2. Review of elementary probability

2. Review of elementary probability.
Let’s begin by recalling some of the definitions and basic concepts of elementary
probability. We will only work with discrete models at first.
We start with an arbitrary set, called the probability space, which we will denote
by Ω, the capital Greek letter “omega.” We are given a class F of subsets of Ω. These are
called events. We require F to be a σ-field.
Definition 2.1. A collection F of subsets of Ω is called a σ-field if
(1) ∅ ∈ F,
(2) Ω ∈ F,
(3) A ∈ F implies Ac ∈ F, and
(4) A1, A2, . . . ∈ F implies both ∪
∞
i=1Ai ∈ F and ∩
∞
i=1Ai ∈ F.
Here Ac = {ω ∈ Ω : ω /∈ A} denotes the complement of A. ∅ denotes the empty set, that
is, the set with no elements. We will use without special comment the usual notations of
∪ (union), ∩ (intersection), ⊂ (contained in), ∈ (is an element of).
Typically, in an elementary probability course, F will consist of all subsets of
Ω, but we will later need to distinguish between various σ-fields. Here is an example.
Suppose one tosses a coin two times and lets Ω denote all possible outcomes. So
Ω = {HH, HT, T H, T T}. A typical σ-field F would be the collection of all subsets of Ω.

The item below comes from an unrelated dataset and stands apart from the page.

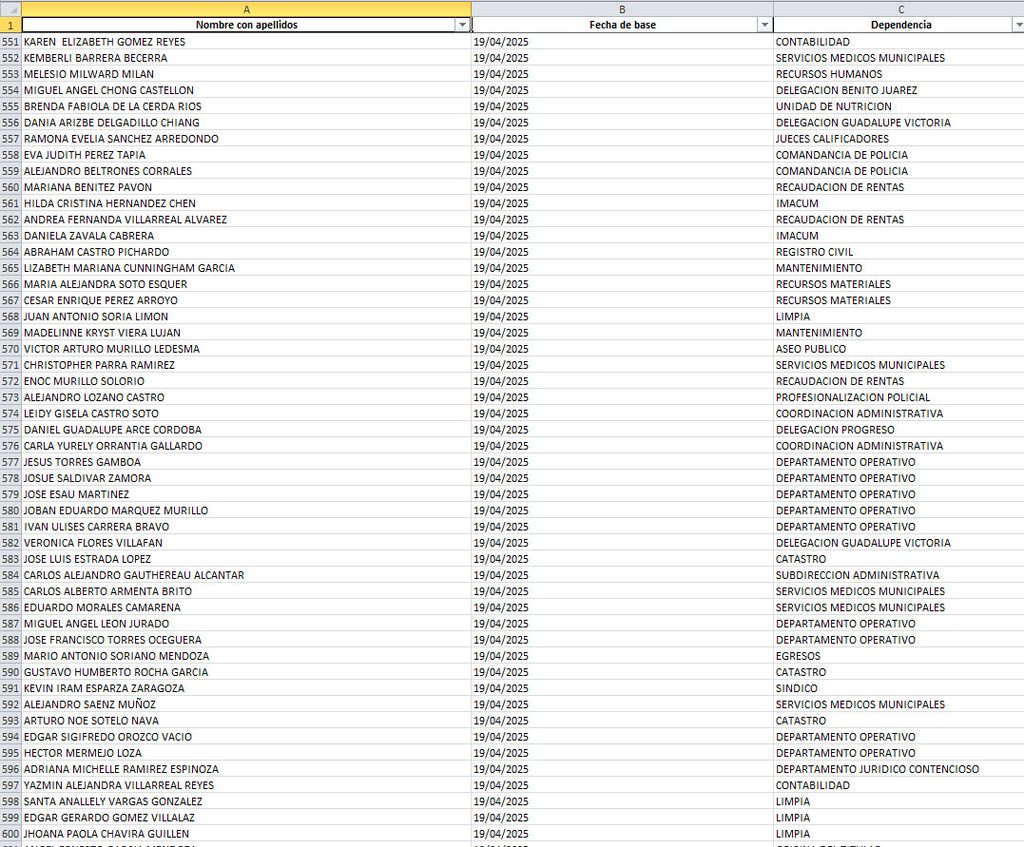Select cell JHOANA PAOLA CHAVIRA GUILLEN
The height and width of the screenshot is (847, 1024).
246,834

In this case it is trivial to show that F is a σ-field, since every subset is in F. But if
we let G = {∅, Ω, {HH, HT}, {T H, T T}}, then G is also a σ-field. One has to check the
definition, but to illustrate, the event {HH, HT} is in G, so we require the complement of
that set to be in G as well. But the complement is {T H, T T} and that event is indeed in
G.
One point of view which we will explore much more fully later on is that the σ-field
tells you what events you “know.” In this example, F is the σ-field where you “know”

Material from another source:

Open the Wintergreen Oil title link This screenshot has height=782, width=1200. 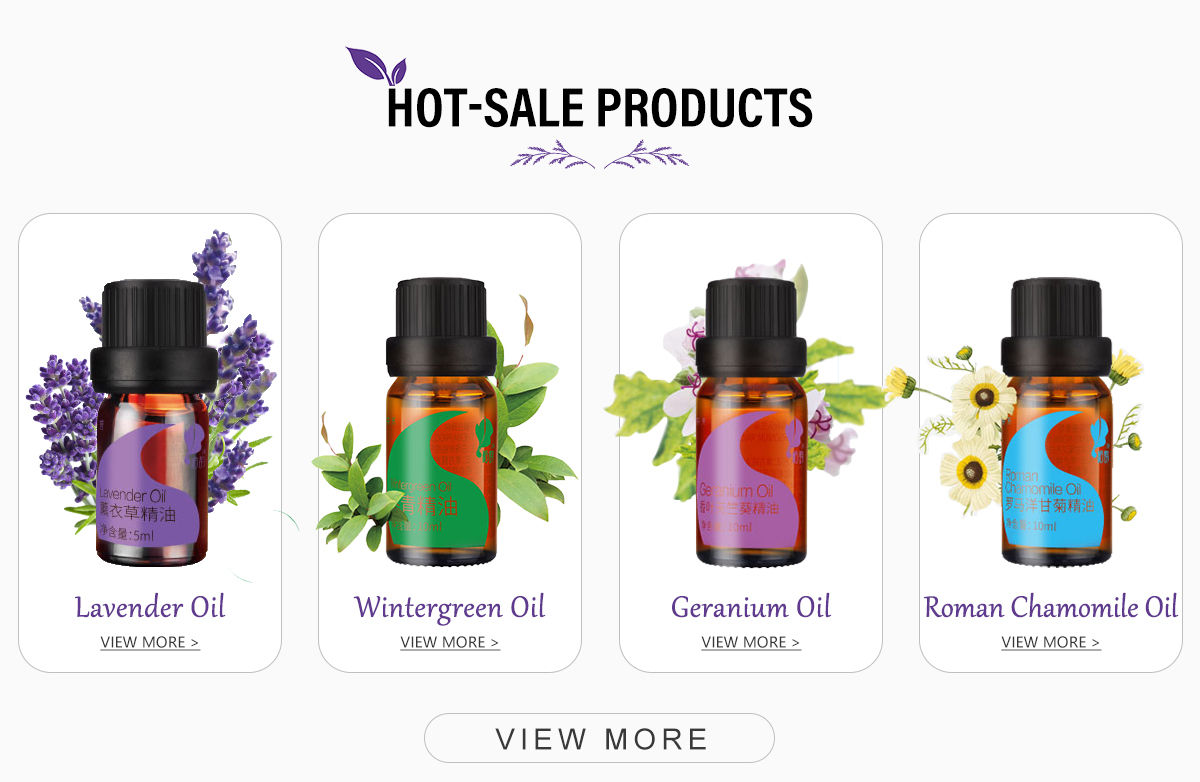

everything, while G is the σ-field where you “know” only the result of the first toss but not
the second. We won’t try to be precise here, but to try to add to the intuition, suppose
one knows whether an event in F has happened or not for a particular outcome. We
would then know which of the events {HH}, {HT}, {T H}, or {T T} has happened and so
would know what the two tosses of the coin showed. On the other hand, if we know which
events in G happened, we would only know whether the event {HH, HT} happened, which
means we would know that the first toss was a heads, or we would know whether the event
{T H, T T} happened, in which case we would know that the first toss was a tails. But
there is no way to tell what happened on the second toss from knowing which events in G
happened. Much more on this later.
The third basic ingredient is a probability.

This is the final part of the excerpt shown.